What do you do when your child acts this way? How do you manage this behavior?

This entry was posted on Tuesday, August 21st, 2007 at 8:55 am and is filed under behavior modification, Being a (Special Ed) Teacher, Challenge Yourself, Parenting. You can follow any responses to this entry through the RSS 2.0 feed. You can leave a response, or trackback from your own site.

21 Aug, 2007 @ 4:44 pm
Mitch said:

I try my very best to stay calm…. I’d written something like that here: http://everythingaboutdeye.blogspot.com/2007/08/dealing-with-her-temper-tantrums.html

  • Good of you to try to stay calm but often times it becomes very frustrating to hold down our anger.

21 Aug, 2007 @ 5:08 pm
Janice said:

So happened to read this post of yours when my elder boy just returned from class & apparently had a fight with his classmate. I’m also ensure what happened but he used his book to hit his gal friend… OH NO !! I spend the next 20 mins having a good talk to him & he agreed not to behave like that again. But I think he will soon forget what he has promised me …cos when he returned home, he bullied his little brother again. What should I do?
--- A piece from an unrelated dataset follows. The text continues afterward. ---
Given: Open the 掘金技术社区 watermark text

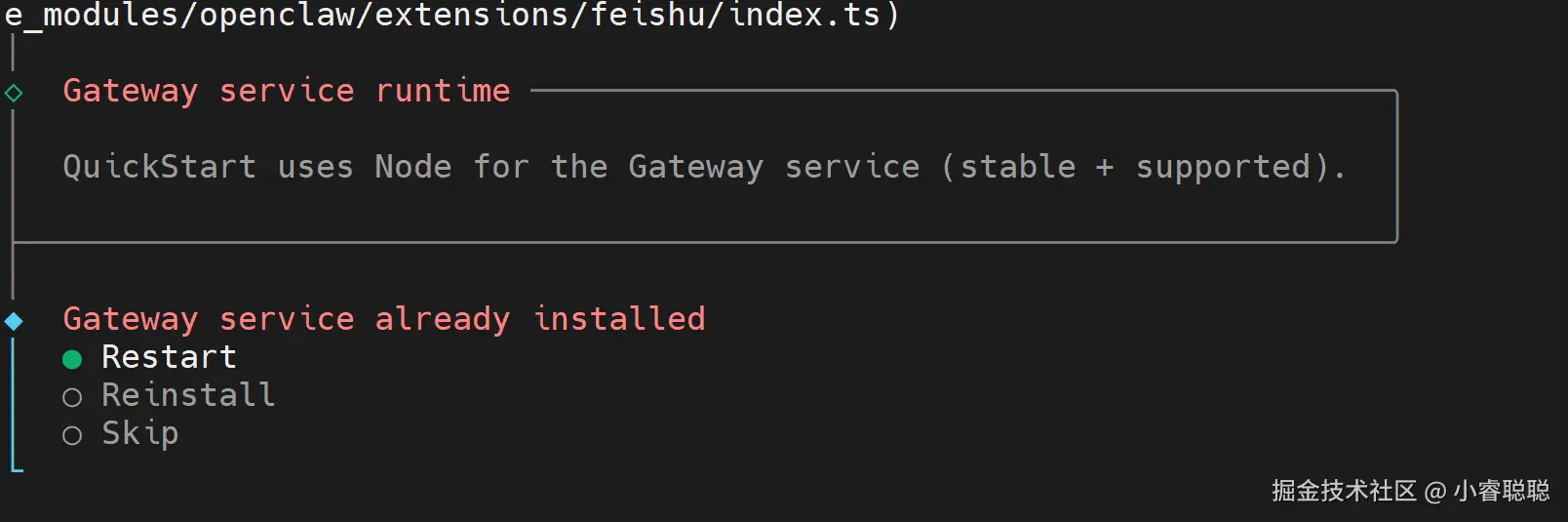Looking at the screenshot, I should click(1344, 491).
Btw, I tagged you on this interesting & easy meme…http://janiceng.blogspot.com/2007/08/5-old-posts-one-word-meme.html

  • Children will be children, sometimes no matter how we discuss these situations in simple terms, they would still “test” us on  how we can deal with them.

21 Aug, 2007 @ 6:03 pm
Carlos Todd said:

Although there are many clinical reasons that anger develops, often the reasons have little or nothing to do with a diagnosis. I have been an Licensed Therapist for some time now and have seen hundreds of children. My conclusion is that children exhibit anger management problems mostly because of what they see. They essentially learn dysfunctional way to handle frustration. Therefore teaching the child and his parent new skills to manage anger, improve stress management, improve communication and improve emotional intelligence are a good start to improving how children manage anger. To find an anger management provider in your area visit http://www.anger-management-resources.com

Carlos Todd, LPC, NCC, CAMF
President of the American Association of Anger Management Providers

Carlos Todd is the owner of Todd’s Anger Management Solutions in Charlotte, NC

http://www.masteringanger.com
http://www.angeronmymind.com
http://www.aaamp.org

  • Thanks for the visit, Mr Todd. Managing anger is not just an effort on the child itself but it should involve the whole family. I don’t know if we have anger management providers in the Philippines, maybe occupational therapists, child psychologists and psychiatrists are the ones who can develop good programs for this.

22 Aug, 2007 @ 5:23 am
K said:

My brothers would discipline their kids by telling them how it will affect themselves when they grow up. Syempre they make palo na di naman masakit and their Nanay would usually used her “gigil-look” because they know, later on pagagalitan talaga sila. My bestfriend in Bicol is a Professor for 3rd grade. Kapag may gumugulo, he’d go to them and say, “do you see that cross above the blackboard, if you misbehave, I’ll nail you right there”.

Just paying a visit.

  • Thanks for the visit, K! Welcome!  Re the “gigil look” I know that because I do that too or I count and give the children time to settle down. Hmm…the cross-above-the-blackboard line is so familiar here in the Philippines. Funny! :D

22 Aug, 2007 @ 9:44 am
lady cess said:

i leave him alone for a while, but he knows im just around. when he’s feeling better he usually apologizes and explains why he lost his cool :)

  • That’s great Cess. Leave the child to sort out his feelings first. No need to be at the receiving end of his anger because he will feel guilty afterwards so there’s no need to see him at his worst. And besides, its not good to be at the receiving end of his anger.

24 Apr, 2008 @ 7:17 pm
charisse said:

do you know a hospital or a private clinic here in philippines(quezon city to be exact) who offers anger management therapy sessions?